EXERCISE - Return, exactly and in full, the lines of the records below starting at the one with "Instruction: Click the Resell" and ending at the one with "Task: Click the magnifier", and no other lines.

========================

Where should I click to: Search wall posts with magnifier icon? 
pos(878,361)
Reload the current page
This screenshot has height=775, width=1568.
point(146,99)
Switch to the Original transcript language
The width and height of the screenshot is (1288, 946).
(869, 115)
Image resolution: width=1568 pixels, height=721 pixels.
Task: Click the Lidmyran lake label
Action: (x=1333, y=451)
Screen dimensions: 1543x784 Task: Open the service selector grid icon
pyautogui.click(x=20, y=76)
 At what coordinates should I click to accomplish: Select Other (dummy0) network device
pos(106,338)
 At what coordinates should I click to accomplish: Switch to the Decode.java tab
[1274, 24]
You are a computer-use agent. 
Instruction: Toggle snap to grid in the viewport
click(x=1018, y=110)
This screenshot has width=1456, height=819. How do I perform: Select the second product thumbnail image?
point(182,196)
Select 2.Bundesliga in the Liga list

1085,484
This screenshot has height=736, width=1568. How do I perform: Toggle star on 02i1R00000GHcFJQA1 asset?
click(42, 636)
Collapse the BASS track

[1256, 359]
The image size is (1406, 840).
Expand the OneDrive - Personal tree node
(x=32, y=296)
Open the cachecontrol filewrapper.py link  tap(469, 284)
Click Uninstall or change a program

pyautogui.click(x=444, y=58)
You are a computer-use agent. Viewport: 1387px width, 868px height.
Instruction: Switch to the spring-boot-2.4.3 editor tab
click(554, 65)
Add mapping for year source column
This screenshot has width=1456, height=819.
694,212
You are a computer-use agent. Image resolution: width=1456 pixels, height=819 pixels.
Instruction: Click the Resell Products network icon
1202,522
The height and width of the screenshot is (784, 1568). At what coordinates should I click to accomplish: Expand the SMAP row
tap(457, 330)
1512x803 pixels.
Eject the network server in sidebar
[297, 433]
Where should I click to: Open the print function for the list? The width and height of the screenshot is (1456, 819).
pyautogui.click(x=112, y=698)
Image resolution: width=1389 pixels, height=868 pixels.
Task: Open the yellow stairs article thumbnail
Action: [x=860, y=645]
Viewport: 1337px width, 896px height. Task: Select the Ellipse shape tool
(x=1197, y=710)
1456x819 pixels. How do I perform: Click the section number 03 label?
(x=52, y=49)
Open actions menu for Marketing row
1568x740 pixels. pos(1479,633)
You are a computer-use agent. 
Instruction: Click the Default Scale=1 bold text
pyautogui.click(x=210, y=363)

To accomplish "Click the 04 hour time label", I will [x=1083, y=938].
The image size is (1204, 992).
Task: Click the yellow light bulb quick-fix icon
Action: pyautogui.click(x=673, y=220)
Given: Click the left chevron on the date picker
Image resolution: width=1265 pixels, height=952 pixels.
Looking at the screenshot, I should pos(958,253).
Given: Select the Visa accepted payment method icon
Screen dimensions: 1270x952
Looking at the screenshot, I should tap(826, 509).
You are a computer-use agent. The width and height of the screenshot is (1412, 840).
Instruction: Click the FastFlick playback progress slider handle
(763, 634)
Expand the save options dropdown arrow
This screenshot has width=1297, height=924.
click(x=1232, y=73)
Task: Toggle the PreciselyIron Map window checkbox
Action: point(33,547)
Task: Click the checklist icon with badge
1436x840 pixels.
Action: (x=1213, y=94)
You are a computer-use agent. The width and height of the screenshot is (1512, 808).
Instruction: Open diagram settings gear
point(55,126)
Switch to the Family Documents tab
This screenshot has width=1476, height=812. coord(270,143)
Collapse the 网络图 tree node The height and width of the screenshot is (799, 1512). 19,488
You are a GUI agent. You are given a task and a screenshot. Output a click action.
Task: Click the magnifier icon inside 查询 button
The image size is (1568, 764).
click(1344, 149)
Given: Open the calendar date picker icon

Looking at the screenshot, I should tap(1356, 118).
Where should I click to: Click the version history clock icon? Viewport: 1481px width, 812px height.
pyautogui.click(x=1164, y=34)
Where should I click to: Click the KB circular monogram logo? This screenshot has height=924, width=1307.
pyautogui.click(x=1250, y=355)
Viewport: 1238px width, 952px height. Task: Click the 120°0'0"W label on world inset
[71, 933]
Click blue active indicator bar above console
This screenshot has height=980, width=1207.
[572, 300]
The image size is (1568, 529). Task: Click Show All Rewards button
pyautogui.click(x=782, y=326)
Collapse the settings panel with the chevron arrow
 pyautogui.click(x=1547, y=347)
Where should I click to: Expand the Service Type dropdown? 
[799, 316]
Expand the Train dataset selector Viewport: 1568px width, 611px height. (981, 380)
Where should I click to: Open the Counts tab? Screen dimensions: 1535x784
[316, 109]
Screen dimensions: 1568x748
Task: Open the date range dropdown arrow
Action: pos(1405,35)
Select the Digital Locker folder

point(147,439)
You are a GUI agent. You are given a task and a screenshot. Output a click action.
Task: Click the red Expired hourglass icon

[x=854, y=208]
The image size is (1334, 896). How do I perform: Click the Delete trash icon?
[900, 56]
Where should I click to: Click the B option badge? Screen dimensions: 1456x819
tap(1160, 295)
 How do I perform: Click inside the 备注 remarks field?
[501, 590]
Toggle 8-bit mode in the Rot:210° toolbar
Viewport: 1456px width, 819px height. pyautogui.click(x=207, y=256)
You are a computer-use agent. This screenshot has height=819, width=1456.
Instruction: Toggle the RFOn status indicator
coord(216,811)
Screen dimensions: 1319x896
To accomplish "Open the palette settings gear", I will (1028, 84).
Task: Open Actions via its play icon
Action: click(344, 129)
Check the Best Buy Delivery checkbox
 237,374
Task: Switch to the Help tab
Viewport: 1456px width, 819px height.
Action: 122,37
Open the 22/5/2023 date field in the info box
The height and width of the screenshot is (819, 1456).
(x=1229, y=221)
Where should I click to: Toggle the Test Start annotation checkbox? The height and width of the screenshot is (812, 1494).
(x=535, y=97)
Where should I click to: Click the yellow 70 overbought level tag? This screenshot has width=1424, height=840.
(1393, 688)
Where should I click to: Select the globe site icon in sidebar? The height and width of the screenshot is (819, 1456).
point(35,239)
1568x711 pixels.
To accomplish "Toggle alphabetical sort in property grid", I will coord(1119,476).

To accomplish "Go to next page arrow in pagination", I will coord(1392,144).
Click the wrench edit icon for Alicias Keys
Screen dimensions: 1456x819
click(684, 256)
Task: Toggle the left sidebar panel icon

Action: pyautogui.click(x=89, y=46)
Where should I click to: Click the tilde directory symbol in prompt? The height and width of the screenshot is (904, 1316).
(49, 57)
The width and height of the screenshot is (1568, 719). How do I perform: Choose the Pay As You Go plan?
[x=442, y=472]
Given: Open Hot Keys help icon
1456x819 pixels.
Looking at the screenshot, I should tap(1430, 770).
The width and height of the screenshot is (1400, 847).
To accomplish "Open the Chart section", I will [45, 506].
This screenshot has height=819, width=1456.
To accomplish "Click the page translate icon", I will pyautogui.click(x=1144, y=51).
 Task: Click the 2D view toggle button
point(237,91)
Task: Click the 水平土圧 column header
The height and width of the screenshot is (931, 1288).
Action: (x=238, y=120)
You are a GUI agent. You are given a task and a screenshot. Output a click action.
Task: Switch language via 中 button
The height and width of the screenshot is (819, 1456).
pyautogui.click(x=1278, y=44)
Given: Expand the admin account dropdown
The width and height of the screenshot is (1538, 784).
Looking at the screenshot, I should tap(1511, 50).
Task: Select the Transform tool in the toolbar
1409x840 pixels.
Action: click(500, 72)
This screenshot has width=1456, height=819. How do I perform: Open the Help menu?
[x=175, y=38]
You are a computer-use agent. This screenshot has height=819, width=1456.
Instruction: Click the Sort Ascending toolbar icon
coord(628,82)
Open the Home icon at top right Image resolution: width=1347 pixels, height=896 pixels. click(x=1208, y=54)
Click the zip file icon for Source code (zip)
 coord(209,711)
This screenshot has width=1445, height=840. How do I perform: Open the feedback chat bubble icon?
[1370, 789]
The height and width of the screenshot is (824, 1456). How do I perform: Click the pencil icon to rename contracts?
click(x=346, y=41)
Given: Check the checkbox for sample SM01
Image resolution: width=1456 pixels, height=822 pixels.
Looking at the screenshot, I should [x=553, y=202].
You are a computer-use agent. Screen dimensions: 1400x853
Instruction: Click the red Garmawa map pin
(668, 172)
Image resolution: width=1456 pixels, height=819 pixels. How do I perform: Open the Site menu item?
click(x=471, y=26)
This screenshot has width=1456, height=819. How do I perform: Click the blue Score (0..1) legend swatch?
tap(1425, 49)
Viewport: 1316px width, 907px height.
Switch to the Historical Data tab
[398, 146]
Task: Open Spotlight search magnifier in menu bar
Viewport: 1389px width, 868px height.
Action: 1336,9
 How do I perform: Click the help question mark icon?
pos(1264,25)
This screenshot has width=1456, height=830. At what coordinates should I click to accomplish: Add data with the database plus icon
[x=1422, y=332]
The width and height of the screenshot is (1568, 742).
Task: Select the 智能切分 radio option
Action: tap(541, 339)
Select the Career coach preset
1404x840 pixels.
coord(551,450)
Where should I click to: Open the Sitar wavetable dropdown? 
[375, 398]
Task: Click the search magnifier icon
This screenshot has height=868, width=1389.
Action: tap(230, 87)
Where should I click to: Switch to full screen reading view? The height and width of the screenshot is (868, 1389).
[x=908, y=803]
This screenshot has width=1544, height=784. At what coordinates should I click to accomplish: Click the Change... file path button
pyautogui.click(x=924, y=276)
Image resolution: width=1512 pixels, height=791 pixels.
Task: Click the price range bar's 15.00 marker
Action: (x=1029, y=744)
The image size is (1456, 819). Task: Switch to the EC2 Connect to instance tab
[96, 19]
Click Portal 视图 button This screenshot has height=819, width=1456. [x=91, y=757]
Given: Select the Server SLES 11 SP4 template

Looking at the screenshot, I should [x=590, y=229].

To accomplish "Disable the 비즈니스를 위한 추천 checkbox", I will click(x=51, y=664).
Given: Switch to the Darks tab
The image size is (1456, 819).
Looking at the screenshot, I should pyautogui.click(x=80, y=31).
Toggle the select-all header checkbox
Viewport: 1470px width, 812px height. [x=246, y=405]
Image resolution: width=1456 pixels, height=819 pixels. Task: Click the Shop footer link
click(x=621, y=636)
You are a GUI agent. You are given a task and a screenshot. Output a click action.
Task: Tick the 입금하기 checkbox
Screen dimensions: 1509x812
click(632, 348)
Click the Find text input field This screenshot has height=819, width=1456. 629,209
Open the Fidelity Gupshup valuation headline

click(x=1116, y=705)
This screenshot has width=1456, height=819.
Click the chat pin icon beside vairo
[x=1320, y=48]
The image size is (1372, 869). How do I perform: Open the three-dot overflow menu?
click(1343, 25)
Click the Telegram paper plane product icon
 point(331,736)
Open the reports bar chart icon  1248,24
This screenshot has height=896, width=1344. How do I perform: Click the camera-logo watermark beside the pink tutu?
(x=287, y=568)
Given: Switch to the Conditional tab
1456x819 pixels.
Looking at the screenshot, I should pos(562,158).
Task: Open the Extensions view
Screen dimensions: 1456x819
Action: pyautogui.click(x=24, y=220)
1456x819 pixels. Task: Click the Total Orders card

========================

SOLUTION -
Instruction: Click the Resell Products network icon
1202,522
The height and width of the screenshot is (784, 1568). At what coordinates should I click to accomplish: Expand the SMAP row
tap(457, 330)
1512x803 pixels.
Eject the network server in sidebar
[297, 433]
Where should I click to: Open the print function for the list? The width and height of the screenshot is (1456, 819).
pyautogui.click(x=112, y=698)
Image resolution: width=1389 pixels, height=868 pixels.
Task: Open the yellow stairs article thumbnail
Action: [x=860, y=645]
Viewport: 1337px width, 896px height. Task: Select the Ellipse shape tool
(x=1197, y=710)
1456x819 pixels. How do I perform: Click the section number 03 label?
(x=52, y=49)
Open actions menu for Marketing row
1568x740 pixels. pos(1479,633)
You are a computer-use agent. 
Instruction: Click the Default Scale=1 bold text
pyautogui.click(x=210, y=363)

To accomplish "Click the 04 hour time label", I will [x=1083, y=938].
The image size is (1204, 992).
Task: Click the yellow light bulb quick-fix icon
Action: pyautogui.click(x=673, y=220)
Given: Click the left chevron on the date picker
Image resolution: width=1265 pixels, height=952 pixels.
Looking at the screenshot, I should pos(958,253).
Given: Select the Visa accepted payment method icon
Screen dimensions: 1270x952
Looking at the screenshot, I should tap(826, 509).
You are a computer-use agent. The width and height of the screenshot is (1412, 840).
Instruction: Click the FastFlick playback progress slider handle
(763, 634)
Expand the save options dropdown arrow
This screenshot has width=1297, height=924.
click(x=1232, y=73)
Task: Toggle the PreciselyIron Map window checkbox
Action: point(33,547)
Task: Click the checklist icon with badge
1436x840 pixels.
Action: (x=1213, y=94)
You are a computer-use agent. The width and height of the screenshot is (1512, 808).
Instruction: Open diagram settings gear
point(55,126)
Switch to the Family Documents tab
This screenshot has width=1476, height=812. coord(270,143)
Collapse the 网络图 tree node The height and width of the screenshot is (799, 1512). 19,488
You are a GUI agent. You are given a task and a screenshot. Output a click action.
Task: Click the magnifier icon inside 查询 button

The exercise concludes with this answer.